Duloxetine In The Treatment of Neuropathic Pain
The use of duloxetine to treat general neuropathic pain is not yet widespread, but its use is becoming more common, particularly because it is so effective in treating diabetic neuropathic pain and early results are that it is indeed an effective treatment for neuropathic pain generally.
However, some patients, whether with general neuropathic pain or with diabetic neuropathic pain are slightly reluctant to try a treatment such as this because they are concerned about the possibility of side effects. Yet this risk should be assessed and discussed with a Pain Consultant, so that the risk can be professionally calculated.
What Is Diabetic Neuropathic Pain?
Diabetic neuropathic pain is a nerve disorder that is specifically caused by the condition of diabetes. Sometimes the neuropathy does not present with symptoms but usually patients may have pain in their feet, legs, arms or hands. In less severe cases this may be a tingling sensation or the patient may feel that the affected part of the body is numb.
What Is Neuropathic Pain?
Neuropathic pain is a pain that results from a damaged nervous system where pain is produced by the damaged nervous system and transmitted to the brain. It is different from nociceptive pain which is the pain that is produced as a result of trauma or direct injury.
What Is Duloxetine?
Duloxetine is a drug that is licensed for use in treating clinical depression as well as urinary incontinence that is caused by stress and it can also be useful in treating diabetic neuropathic pain, which is why it was identified as being potentially useful in treating other neuropathic conditions.
Although initially it may seem odd to use antidepressants to treat neuropathic pain, there is actually a long history of using antidepressants to treat conditions such as neuropathic pain.
Duloxetine actually works by helping serotonin and noradrenaline to continue to circulate within the brain and not be reabsorbed into the nerve cells that are in the brain. In short, this helps patients to feel better for longer.
What Dose Is Needed?
The optimum dose of duloxetine is 60 mg, with little effect on neuropathic pain being achieved if the dose is lowered to 20 mg or conversely increased to 120 mg.
Duloxetine And Side Effects
There are no major side effects to taking duloxetine, however, there are a number of side effects that many patients experience, to varying degrees: these include feeling nauseous, constipation, light-headedness or being too drowsy or even too wide awake and being unable to sleep.
However, patients should not be deterred from taking this medication due to the possibility of side effects, primarily because the efficacy of duloxetine in treating neuropathic pain may far outweigh the inconvenience of any relatively minor side effects.

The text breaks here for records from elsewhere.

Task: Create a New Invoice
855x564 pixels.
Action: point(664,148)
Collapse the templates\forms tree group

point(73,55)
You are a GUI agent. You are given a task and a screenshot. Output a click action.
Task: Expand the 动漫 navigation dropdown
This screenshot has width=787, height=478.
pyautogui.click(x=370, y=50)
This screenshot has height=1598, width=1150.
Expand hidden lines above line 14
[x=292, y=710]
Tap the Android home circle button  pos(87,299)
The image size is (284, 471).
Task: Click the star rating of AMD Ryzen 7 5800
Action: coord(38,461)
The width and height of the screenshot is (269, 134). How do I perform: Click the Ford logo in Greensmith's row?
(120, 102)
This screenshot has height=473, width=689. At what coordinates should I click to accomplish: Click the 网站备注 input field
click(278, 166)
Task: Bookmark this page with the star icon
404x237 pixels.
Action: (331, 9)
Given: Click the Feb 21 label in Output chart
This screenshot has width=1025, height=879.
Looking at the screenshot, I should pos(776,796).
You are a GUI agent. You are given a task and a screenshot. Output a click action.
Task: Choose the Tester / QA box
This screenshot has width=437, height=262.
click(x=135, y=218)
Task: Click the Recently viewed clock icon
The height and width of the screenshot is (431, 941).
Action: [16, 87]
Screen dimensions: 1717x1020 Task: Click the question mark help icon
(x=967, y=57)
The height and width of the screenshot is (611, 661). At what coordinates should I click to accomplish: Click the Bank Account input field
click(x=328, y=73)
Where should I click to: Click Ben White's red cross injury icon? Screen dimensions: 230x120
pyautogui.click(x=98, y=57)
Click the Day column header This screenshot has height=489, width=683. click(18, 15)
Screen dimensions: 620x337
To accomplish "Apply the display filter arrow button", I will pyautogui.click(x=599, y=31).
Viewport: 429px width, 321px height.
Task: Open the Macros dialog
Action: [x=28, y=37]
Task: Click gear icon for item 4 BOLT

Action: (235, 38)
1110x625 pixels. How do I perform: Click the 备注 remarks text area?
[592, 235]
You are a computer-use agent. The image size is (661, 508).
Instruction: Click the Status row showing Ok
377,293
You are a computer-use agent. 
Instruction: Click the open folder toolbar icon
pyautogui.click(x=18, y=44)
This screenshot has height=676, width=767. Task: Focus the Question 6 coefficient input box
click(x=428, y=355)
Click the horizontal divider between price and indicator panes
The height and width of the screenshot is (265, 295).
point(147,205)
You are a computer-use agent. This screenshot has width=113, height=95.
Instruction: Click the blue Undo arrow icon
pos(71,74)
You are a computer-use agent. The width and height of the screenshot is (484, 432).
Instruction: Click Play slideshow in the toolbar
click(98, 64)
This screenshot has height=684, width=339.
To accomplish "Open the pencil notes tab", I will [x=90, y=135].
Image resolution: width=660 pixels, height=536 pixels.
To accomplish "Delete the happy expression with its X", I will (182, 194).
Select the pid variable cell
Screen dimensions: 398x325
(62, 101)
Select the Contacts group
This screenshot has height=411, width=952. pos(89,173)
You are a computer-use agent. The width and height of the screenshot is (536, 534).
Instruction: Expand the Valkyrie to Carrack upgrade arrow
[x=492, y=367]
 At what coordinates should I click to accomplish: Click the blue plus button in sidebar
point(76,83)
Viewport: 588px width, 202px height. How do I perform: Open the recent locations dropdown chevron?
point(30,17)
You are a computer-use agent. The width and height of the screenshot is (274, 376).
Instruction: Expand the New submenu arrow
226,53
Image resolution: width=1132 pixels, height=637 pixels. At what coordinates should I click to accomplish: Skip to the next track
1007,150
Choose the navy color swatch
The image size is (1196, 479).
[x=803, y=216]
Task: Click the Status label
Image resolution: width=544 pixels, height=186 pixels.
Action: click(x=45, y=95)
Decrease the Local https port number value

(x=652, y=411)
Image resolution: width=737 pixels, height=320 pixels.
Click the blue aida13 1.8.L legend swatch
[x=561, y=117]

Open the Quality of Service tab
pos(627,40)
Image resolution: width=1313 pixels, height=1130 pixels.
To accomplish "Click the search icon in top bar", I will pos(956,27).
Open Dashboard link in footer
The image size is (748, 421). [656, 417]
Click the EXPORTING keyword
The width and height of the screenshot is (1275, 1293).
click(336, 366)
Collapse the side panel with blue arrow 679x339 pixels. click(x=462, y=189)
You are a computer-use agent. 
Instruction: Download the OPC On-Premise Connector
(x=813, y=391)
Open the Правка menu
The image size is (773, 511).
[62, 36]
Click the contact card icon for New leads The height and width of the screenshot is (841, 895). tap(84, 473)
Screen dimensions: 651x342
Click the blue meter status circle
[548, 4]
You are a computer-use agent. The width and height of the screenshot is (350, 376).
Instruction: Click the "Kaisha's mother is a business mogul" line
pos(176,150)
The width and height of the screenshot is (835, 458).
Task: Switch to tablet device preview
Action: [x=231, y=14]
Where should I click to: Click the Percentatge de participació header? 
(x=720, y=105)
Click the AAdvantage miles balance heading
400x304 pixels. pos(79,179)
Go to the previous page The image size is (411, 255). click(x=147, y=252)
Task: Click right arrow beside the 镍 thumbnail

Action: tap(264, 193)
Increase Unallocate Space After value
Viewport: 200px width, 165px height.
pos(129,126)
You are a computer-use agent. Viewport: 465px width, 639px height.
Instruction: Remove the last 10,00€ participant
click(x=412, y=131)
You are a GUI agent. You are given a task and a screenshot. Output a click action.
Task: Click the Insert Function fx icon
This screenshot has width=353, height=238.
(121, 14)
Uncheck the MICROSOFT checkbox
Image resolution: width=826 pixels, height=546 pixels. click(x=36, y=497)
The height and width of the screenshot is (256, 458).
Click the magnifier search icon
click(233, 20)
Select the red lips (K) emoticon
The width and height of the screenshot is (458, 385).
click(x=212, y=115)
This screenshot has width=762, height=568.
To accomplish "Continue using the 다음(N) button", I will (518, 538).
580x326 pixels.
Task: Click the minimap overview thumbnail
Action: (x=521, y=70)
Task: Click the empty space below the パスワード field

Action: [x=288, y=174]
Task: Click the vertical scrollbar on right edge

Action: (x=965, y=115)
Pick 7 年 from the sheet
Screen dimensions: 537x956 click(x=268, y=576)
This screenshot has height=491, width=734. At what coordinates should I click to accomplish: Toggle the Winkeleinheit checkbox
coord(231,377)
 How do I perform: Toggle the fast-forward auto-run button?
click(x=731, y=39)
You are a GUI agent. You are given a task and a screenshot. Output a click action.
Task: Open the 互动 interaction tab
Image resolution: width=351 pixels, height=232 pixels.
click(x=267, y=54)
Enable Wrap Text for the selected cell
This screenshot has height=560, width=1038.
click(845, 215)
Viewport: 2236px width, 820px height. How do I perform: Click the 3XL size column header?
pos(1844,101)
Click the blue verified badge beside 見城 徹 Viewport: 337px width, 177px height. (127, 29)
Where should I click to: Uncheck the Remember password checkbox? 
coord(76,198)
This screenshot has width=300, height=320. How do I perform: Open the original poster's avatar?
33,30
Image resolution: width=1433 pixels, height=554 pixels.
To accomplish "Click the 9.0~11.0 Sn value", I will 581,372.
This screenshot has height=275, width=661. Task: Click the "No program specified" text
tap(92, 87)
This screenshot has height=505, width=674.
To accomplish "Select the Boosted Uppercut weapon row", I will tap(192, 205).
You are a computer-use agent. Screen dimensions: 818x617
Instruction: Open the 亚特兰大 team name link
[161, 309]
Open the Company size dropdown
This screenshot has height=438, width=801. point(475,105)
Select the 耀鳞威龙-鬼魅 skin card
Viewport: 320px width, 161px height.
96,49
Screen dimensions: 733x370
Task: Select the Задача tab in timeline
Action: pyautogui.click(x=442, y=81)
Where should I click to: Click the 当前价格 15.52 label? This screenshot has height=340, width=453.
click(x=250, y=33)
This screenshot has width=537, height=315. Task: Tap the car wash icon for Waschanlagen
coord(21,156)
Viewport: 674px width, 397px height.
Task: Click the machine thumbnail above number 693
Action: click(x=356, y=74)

Patients who are experiencing significant and chronic pain may be able to achieve significant levels of pain reduction from this drug and as such if recommended by a Pain Consultant, then patients should consider the potential benefits of this kind of treatment as opposed to simply being over cautious of the potential risk of side effects, which can all be discussed with your Pain Consultant prior to the medication being taken.